Industry-specific price sensitivity
Price sensitivity varies across industries. For instance, in highly competitive markets with multiple similar offerings, customers may be more likely to churn due to price fluctuations. That’s why it’s crucial to emphasize value and invest in customer onboarding and education, ensuring that customers perceive the purchase as justifiable and worthwhile.
Accurate and consistent data is crucial for calculating and analyzing churn rates. Inconsistent or incomplete data can lead to skewed results, making it difficult to determine the ideal churn rate for your business.
Some businesses may intentionally misrepresent their churn rates to obscure underlying issues. This deceptive practice can happen due to various reasons:
- Masking performance issues;
- Appeasing investors or shareholders;
- Competitive positioning
- Avoiding scrutiny or regulatory attention.
How to Prevent Churn
1. Focus on attracting the right customers
Target customers who will most likely benefit from your product and align with your ideal customer profile. Develop customer profiles to gain a clear understanding of the demographic characteristics and purchase behaviors of your target consumers.

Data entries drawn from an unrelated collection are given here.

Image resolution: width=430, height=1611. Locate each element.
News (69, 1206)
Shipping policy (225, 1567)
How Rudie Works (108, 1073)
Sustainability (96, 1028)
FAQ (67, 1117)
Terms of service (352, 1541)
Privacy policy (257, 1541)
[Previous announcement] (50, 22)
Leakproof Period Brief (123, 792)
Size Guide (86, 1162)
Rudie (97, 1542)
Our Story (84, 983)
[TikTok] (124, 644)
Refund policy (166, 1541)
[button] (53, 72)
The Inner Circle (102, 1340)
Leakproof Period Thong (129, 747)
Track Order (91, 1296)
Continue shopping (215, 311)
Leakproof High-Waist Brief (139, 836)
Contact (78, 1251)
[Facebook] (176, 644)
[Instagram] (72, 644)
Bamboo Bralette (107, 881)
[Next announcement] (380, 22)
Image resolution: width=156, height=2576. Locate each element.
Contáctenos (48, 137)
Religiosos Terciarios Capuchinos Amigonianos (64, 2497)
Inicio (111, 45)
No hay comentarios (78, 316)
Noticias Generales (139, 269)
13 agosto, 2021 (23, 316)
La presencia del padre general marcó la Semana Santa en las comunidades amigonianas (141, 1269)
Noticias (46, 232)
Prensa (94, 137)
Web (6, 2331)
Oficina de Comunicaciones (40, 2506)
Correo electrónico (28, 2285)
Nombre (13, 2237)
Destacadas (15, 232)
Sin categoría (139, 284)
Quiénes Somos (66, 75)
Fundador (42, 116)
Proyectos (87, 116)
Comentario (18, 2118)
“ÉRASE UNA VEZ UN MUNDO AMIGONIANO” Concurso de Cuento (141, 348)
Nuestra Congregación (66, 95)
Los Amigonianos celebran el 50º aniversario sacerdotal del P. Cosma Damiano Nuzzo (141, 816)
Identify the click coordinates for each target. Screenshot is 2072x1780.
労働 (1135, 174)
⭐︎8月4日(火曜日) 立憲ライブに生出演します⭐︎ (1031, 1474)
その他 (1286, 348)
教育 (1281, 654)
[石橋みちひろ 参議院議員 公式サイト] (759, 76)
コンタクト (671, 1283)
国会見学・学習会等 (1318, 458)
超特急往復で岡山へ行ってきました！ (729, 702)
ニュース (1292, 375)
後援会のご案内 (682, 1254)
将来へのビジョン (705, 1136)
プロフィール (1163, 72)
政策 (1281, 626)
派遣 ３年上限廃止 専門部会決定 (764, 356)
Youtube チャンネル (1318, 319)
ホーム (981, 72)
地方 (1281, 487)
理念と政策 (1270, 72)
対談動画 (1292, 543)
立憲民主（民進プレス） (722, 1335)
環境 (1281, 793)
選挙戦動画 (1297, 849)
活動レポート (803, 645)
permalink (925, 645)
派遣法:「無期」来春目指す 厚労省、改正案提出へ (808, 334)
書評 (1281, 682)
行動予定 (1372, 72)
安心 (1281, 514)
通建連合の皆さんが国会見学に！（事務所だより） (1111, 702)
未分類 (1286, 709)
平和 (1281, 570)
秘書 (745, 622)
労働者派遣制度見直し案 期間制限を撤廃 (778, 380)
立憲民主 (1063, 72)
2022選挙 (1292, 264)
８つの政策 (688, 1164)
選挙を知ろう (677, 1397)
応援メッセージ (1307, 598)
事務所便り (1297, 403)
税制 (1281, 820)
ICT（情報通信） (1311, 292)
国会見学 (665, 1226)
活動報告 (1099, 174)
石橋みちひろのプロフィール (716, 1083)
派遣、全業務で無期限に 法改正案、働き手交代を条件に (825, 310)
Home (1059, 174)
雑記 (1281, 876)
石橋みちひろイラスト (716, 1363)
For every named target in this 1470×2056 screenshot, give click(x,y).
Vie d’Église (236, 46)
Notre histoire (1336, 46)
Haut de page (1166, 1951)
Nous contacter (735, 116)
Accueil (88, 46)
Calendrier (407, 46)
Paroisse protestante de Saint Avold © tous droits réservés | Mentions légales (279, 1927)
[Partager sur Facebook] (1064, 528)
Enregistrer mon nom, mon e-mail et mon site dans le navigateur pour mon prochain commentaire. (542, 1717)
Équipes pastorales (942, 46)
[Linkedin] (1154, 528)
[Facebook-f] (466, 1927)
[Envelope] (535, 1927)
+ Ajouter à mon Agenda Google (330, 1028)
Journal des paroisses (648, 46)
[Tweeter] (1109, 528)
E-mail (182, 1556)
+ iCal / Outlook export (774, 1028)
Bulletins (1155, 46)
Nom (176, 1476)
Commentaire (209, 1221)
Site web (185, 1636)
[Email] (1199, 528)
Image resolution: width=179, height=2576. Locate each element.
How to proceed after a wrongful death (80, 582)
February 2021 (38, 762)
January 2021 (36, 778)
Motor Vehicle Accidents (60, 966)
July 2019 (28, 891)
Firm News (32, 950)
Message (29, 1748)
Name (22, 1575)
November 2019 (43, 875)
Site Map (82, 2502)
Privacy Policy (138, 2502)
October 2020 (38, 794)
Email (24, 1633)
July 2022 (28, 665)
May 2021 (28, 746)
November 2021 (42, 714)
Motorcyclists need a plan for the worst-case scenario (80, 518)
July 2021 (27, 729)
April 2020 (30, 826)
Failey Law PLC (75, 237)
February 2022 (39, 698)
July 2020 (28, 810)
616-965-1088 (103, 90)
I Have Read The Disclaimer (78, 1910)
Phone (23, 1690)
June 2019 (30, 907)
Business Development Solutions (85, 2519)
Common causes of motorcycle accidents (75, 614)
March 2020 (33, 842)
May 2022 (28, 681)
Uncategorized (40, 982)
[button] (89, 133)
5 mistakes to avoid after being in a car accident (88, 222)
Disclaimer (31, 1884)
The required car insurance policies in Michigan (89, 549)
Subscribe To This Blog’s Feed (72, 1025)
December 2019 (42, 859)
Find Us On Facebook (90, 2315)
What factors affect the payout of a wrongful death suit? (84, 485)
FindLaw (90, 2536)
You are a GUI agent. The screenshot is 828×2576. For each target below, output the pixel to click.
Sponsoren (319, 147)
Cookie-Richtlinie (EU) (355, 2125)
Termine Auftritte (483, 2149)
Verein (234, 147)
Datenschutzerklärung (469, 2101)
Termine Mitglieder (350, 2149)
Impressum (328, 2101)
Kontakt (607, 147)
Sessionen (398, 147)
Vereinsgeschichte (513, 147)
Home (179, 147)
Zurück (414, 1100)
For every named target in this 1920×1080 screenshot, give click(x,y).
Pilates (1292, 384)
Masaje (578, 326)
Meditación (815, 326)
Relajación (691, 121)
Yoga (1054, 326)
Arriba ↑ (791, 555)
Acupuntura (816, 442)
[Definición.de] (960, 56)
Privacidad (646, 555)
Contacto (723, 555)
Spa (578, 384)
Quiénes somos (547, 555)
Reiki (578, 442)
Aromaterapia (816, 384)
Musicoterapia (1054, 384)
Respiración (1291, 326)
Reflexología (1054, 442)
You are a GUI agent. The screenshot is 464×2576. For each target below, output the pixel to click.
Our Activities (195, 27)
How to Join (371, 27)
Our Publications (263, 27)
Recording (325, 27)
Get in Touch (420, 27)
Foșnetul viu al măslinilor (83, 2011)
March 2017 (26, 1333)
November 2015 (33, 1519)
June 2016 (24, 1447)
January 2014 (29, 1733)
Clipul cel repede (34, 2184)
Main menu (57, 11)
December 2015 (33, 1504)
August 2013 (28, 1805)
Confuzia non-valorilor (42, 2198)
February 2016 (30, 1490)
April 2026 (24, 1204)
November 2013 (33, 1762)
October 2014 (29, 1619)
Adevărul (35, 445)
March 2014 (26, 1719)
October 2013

Make sure your pricing structure is competitive, transparent, and reflects your product’s value.
Bonus: Access our free webinar on Pricing Optimization for eCommerce.
3. Inform your customers of the changes you’ve made
Make it a habit to tell your customers about product updates and improvements to show your commitment to customer satisfaction.
4. Upselling/Cross-selling/Subscription Upgrades
Encourage your customers to increase spending by offering upgrades or higher service levels. Make it easy for them to spend more by designing your service levels and pricing structures to be appealing and worthwhile.
At the same time, regularly engage with customers through account managers, and personalized outreach, and leverage automation, such as targeted emails, to suggest add-ons or upgrades based on customer activity.
5. Improve user onboarding
Streamline the onboarding process, making it simple for new customers to understand and adopt your product. Remember that customers who feel empowered to succeed with your business’s help are less likely to leave.
6. Deliver a great customer and product experience
Strive for excellence in customer support and product quality, ensuring customers have consistently positive experiences.
7. Use a PIM (Product Information Management) solution
It’s a great idea to use a PIM system to centralize and manage product data. This will help you enhance the accuracy and consistency of your product information.
8. Look for signs of customers about to churn
Use your subscription management engine to measure engagement of users with your products. For segments of customers with low product engagement, offer the option to pause their subscription for a limited period of time, or pitch them another more interesting product.
9. Define a roadmap for your new customers
Develop a step-by-step guide to help new customers get the most out of your product or service. Informed customers are more likely to stay!
In today’s competitive marketplace, understanding and effectively addressing churn is absolutely critical for companies looking to maintain steady revenue growth and achieve long-term success.
It’s important to remember that each business context is unique, and tailoring your approach to churn reduction is hence essential.
For example, while alarming, a high churn rate can be easier to address since the underlying problems are often more clearly seen. Tackling these issues head-on can substantially improve customer retention and satisfaction.
On the other hand, lowering a 7–10% churn rate is more challenging as the issues are less obvious and require more nuanced solutions.
Emphasizing customer satisfaction, implementing effective retention strategies, and continuously striving for improvement will enable businesses to cultivate a loyal customer base and drive lasting revenue growth.
By avoiding common mistakes and debunking myths, companies can hone in on what truly matters and focus their efforts on delivering exceptional value to their customers.